待的久了,棉花見到侯爺都不敢抬眼,她不明白侯爺待夫人怎麼就那麼好呢?一定是因為夫人是太傅的女兒。她緊緊壓抑着心中的不甘與嫉妒,夫人也不過是會投胎,生到個好人家而已,她也想生在富貴人家,一舉手一投足便姿態萬千呢?
還不到傍晚,侯爺又匆匆回到東院裏吩咐人給夫人端來精心烹製的飯菜,侯爺有令:只要夫人高興,重賞!
今日廚子烹製的飯菜都是女子大補食用的,棉花透過窗縫看見侯爺親自端着畫着精細花紋的青瓷碗,舀一勺看起來就香氣四溢的香粥送到夫人口邊:「玥兒,再吃點?」
長孫昭總嫌她吃的不夠多,可霍容玥覺得自個都吃到嗓子眼了,再失血過多也不是這麼個補法吧?她搖頭不肯吃。
長孫昭嘆氣,卻又見她做個鬼臉,沒一點點防備的被逗笑了,緊繃的俊顏終於撤去十分冰霜,重見春暖花開:「你呀……」
霍容玥在他面前越來越活潑靈動,卻襯得他跟老了似的,畢竟他比她大了足足十一歲。
「玥兒,你覺得……」他欲言又止。
霍容玥只覺得他這樣很是稀奇,一個勁兒追根究底:「我覺得什麼呀?你快說嘛!」她總不自覺帶着撒嬌。
長孫昭自嘲一笑,放下碗筷認真問她:「吃飽沒?」
她狠狠點頭,他失笑,長手一伸又將她抱起來,目的地自然是床上。
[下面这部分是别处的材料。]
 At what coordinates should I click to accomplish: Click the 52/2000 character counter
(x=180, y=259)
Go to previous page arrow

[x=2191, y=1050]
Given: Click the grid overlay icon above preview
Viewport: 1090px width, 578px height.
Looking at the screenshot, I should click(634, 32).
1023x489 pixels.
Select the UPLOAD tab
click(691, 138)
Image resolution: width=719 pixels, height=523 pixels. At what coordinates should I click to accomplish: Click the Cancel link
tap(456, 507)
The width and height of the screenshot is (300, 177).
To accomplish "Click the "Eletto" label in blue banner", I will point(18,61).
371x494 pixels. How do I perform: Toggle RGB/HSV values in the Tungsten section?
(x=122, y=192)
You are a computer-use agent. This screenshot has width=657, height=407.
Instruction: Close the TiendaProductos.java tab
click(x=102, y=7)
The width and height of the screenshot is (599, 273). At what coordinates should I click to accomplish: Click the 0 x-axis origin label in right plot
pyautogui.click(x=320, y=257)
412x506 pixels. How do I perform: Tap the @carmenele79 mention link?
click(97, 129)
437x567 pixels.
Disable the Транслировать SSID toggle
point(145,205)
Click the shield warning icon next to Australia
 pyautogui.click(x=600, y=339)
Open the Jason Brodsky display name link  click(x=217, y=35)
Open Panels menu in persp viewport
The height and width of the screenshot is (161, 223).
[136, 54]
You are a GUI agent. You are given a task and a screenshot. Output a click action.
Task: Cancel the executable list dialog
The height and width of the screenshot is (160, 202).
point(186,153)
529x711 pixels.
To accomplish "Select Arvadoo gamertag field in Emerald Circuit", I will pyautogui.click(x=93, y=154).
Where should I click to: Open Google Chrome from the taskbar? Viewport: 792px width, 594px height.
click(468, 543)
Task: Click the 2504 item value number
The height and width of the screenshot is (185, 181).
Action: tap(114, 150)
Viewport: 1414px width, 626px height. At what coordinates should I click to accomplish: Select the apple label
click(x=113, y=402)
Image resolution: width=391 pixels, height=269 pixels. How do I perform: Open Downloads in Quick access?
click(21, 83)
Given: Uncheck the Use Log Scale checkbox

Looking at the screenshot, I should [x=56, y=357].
霍容玥忍不住抱怨:「吃了睡睡了吃,我都快成豬了。」
他一怔:「豬哪有你漂亮!」
「你!」居然真的拿她和豬比!
霍容玥不滿的撇嘴倚在床頭,長孫昭和衣倚在她身邊虛摟着她:「你最近要多吃點,我不看着你也得多吃些。」這幾日他嘗盡牽腸掛肚的味道,再對上她總是帶着幾分不舍。
她嗯一聲,歪頭倚在他胸口,寬闊安穩的胸膛是她最值得信賴的依靠,她按捺不住似的,總喜歡往他身邊靠,這樣想着雙手便攬住他勁瘦的腰身,頗有幾分賴皮娃娃的氣勢。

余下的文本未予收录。